Input data:
++++++

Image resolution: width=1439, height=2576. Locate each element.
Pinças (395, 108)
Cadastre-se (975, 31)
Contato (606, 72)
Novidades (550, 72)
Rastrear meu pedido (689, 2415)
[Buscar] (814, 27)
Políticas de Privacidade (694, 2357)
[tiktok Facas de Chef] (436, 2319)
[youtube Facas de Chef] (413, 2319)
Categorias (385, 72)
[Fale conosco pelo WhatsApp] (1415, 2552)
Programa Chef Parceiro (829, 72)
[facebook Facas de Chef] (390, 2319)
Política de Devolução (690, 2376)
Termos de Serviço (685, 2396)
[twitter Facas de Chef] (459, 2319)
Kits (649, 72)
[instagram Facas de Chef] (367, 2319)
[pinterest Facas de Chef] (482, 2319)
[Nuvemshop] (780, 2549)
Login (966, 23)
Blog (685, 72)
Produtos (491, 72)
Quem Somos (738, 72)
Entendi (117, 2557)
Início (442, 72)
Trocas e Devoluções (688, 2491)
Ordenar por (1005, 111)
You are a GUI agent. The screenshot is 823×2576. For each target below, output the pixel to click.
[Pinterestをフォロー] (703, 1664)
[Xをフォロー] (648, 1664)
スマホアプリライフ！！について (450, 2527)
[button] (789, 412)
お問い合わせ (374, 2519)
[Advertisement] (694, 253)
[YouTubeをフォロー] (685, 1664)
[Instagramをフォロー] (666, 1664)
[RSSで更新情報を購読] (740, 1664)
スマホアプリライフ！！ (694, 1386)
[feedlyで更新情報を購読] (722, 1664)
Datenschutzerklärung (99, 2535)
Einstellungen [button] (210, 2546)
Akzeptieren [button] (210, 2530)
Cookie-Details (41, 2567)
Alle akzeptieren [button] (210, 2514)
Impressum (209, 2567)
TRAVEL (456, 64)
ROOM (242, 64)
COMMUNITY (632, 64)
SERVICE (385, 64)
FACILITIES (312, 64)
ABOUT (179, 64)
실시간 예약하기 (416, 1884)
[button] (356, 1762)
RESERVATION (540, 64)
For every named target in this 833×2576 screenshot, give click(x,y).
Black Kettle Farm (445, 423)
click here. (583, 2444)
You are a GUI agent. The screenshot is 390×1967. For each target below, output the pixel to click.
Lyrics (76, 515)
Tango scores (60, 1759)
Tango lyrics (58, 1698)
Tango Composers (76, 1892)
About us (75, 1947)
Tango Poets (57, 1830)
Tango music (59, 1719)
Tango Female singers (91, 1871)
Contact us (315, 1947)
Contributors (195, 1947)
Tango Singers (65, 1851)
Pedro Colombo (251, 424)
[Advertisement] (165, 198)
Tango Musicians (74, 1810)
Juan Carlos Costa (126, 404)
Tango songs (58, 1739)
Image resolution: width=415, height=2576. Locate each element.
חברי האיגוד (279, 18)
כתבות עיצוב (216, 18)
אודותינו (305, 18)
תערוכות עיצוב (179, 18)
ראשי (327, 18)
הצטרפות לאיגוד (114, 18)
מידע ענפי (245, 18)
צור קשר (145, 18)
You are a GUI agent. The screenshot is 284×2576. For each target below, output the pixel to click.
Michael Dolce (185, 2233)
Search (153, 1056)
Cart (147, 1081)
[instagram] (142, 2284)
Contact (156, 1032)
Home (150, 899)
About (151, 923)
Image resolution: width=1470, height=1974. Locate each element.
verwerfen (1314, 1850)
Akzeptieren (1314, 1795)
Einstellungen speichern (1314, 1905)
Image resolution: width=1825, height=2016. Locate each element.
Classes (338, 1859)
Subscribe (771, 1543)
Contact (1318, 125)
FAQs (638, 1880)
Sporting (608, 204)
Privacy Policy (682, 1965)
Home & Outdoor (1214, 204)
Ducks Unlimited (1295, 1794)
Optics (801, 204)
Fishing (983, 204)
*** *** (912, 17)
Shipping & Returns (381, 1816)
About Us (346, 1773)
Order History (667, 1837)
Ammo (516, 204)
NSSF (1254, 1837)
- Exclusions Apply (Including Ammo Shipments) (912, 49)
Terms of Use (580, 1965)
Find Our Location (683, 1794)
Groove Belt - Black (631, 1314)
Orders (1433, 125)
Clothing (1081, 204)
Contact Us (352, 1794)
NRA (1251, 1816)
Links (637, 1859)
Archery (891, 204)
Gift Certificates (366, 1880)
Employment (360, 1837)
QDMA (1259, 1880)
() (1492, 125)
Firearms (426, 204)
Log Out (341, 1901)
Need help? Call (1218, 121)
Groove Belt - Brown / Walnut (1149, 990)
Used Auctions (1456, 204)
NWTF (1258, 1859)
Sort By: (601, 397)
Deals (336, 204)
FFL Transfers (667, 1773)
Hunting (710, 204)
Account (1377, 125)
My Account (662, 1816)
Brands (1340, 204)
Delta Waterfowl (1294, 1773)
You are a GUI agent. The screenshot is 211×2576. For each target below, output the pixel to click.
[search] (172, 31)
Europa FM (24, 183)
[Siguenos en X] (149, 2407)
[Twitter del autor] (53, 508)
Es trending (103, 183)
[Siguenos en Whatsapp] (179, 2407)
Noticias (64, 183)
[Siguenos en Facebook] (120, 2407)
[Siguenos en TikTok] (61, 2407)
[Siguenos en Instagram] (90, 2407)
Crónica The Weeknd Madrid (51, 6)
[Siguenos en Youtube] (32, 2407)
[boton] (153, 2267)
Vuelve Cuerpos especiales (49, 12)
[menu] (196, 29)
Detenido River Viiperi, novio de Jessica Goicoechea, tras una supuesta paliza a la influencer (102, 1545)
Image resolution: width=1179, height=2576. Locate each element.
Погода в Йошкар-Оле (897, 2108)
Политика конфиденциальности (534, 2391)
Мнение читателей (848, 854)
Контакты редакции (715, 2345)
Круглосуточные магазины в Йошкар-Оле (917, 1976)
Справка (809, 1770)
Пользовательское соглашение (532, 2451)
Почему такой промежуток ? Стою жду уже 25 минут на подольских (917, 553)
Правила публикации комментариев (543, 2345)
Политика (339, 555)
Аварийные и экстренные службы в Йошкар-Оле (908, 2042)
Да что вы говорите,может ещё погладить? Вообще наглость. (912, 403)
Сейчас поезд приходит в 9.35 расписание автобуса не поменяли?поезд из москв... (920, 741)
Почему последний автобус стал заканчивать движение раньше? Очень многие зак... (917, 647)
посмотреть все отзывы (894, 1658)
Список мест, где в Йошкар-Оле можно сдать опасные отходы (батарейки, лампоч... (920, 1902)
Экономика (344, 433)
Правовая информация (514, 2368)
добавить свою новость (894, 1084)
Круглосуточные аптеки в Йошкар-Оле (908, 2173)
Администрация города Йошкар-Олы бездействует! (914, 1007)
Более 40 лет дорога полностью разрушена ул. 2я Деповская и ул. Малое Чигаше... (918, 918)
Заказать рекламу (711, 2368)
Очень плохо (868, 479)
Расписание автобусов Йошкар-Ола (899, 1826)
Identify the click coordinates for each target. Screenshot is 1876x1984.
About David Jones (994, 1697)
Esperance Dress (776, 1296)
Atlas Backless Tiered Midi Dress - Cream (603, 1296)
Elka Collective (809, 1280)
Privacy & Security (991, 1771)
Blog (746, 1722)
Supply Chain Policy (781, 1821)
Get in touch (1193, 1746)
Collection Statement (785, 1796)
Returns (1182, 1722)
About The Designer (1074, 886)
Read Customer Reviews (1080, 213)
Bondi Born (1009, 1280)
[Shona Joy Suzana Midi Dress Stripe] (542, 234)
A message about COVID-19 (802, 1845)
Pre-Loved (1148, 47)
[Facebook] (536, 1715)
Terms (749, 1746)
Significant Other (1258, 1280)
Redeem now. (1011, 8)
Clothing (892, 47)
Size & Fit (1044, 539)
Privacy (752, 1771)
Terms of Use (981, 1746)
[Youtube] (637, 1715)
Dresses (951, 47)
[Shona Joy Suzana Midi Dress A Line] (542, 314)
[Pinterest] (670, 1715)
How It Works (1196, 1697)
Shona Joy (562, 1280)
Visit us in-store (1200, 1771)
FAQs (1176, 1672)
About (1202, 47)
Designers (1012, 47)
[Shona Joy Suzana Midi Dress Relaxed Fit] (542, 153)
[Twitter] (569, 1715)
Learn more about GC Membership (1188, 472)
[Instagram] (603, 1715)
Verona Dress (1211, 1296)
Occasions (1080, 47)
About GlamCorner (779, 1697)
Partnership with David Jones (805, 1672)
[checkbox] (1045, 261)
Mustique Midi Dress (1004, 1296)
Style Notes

++++++

Task to complete:
All that belongs in your answer is the stretch of entries above from the line with "[search] (172, 31)" through the line with "Расписание автобусов Йошкар-Ола (899, 1826)", printed exactly.

The answer:
[search] (172, 31)
Europa FM (24, 183)
[Siguenos en X] (149, 2407)
[Twitter del autor] (53, 508)
Es trending (103, 183)
[Siguenos en Whatsapp] (179, 2407)
Noticias (64, 183)
[Siguenos en Facebook] (120, 2407)
[Siguenos en TikTok] (61, 2407)
[Siguenos en Instagram] (90, 2407)
Crónica The Weeknd Madrid (51, 6)
[Siguenos en Youtube] (32, 2407)
[boton] (153, 2267)
Vuelve Cuerpos especiales (49, 12)
[menu] (196, 29)
Detenido River Viiperi, novio de Jessica Goicoechea, tras una supuesta paliza a la influencer (102, 1545)
Image resolution: width=1179, height=2576. Locate each element.
Погода в Йошкар-Оле (897, 2108)
Политика конфиденциальности (534, 2391)
Мнение читателей (848, 854)
Контакты редакции (715, 2345)
Круглосуточные магазины в Йошкар-Оле (917, 1976)
Справка (809, 1770)
Пользовательское соглашение (532, 2451)
Почему такой промежуток ? Стою жду уже 25 минут на подольских (917, 553)
Правила публикации комментариев (543, 2345)
Политика (339, 555)
Аварийные и экстренные службы в Йошкар-Оле (908, 2042)
Да что вы говорите,может ещё погладить? Вообще наглость. (912, 403)
Сейчас поезд приходит в 9.35 расписание автобуса не поменяли?поезд из москв... (920, 741)
Почему последний автобус стал заканчивать движение раньше? Очень многие зак... (917, 647)
посмотреть все отзывы (894, 1658)
Список мест, где в Йошкар-Оле можно сдать опасные отходы (батарейки, лампоч... (920, 1902)
Экономика (344, 433)
Правовая информация (514, 2368)
добавить свою новость (894, 1084)
Круглосуточные аптеки в Йошкар-Оле (908, 2173)
Администрация города Йошкар-Олы бездействует! (914, 1007)
Более 40 лет дорога полностью разрушена ул. 2я Деповская и ул. Малое Чигаше... (918, 918)
Заказать рекламу (711, 2368)
Очень плохо (868, 479)
Расписание автобусов Йошкар-Ола (899, 1826)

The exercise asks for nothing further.